The fifth season of Lost is one of the most convoluted and complicated in terms of plotting, jumping in wild new directions at a breakneck pace. For newcomers, it would be near impossible to describe where the show is at this point in time in a coherent manner. For those who have seen the first four seasons, even describing the plot set-up that occurs during the first couple of episodes would involve some major spoilers. For those who have seen the show, well, you obviously know what happens.
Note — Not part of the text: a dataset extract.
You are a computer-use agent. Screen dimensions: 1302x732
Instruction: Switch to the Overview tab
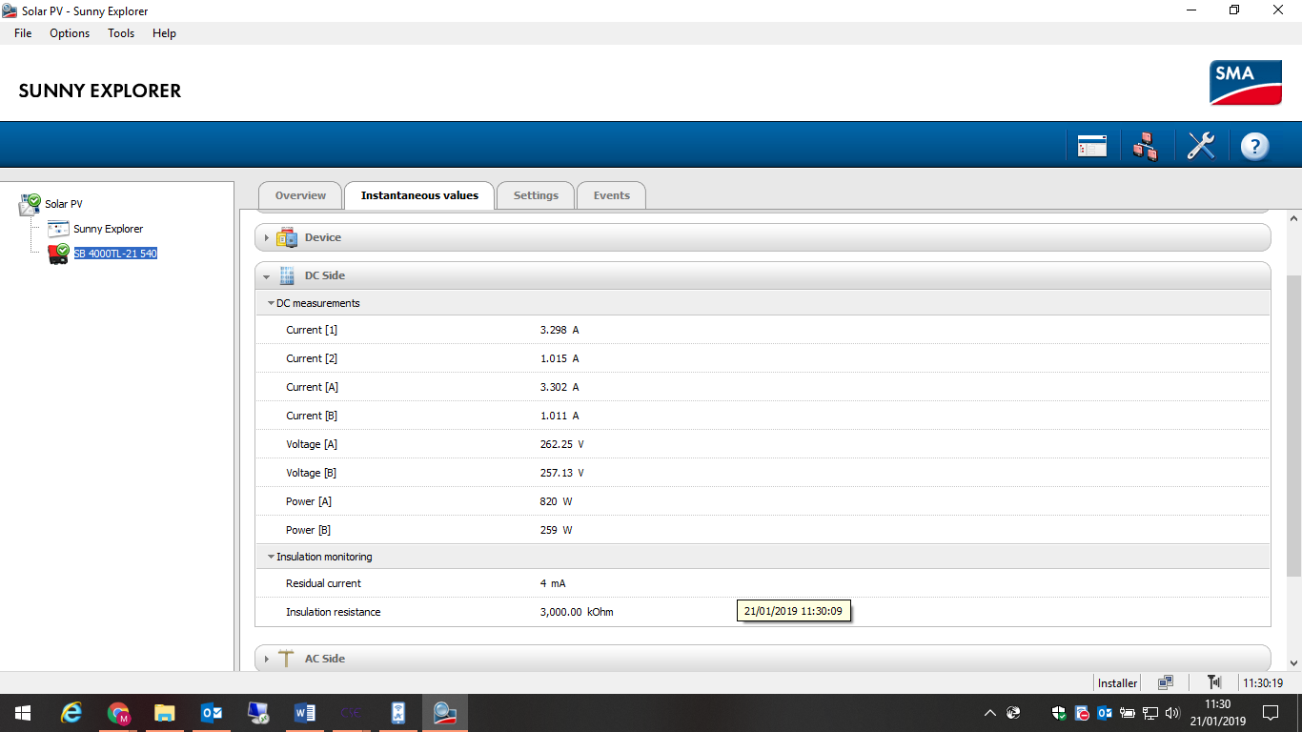[x=300, y=195]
Considering this, I'm going to pass on providing a plot scenario and simply tell give you a few quick facts about Lost: The Complete Fifth Season:
* When the season begins, Jack (Matthew Fox, Speed Racer), Kate (Evangeline Lilly, The Hurt Locker), Ben (Michael Emerson, The Legend of Zorro), Sayid (Naveen Andrews, Planet Terror), Desmond (Henry Ian Cusick, The Gospel of John), Sun (Yunkin Kim, Two Sisters), and Hurley (Jorge Garcia, Deck the Halls) are not on the island.
* Sawyer (Josh Holloway, Stay Cool), Juliet (Elizabeth Mitchell, V), Daniel (Jeremy Davies, Saving Private Ryan), Charlotte (Rebecca Mader, The Men Who Stare at Goats), and Miles (Ken Leung, Inside Man) are still on the island.
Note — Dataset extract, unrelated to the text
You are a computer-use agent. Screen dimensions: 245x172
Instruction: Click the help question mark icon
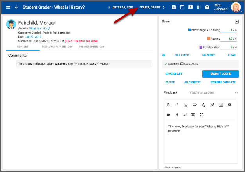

* Locke (Terry O'Quinn, Masters of Science Fiction) and Jin (Daniel Dae Kim, Spider-Man 2) are supposedly dead, but terms like "life" and "death" become increasingly relative as the season progresses.
* At any given moment, the characters could be at any point in time between the 1950s and the present day. Yes, you heard me.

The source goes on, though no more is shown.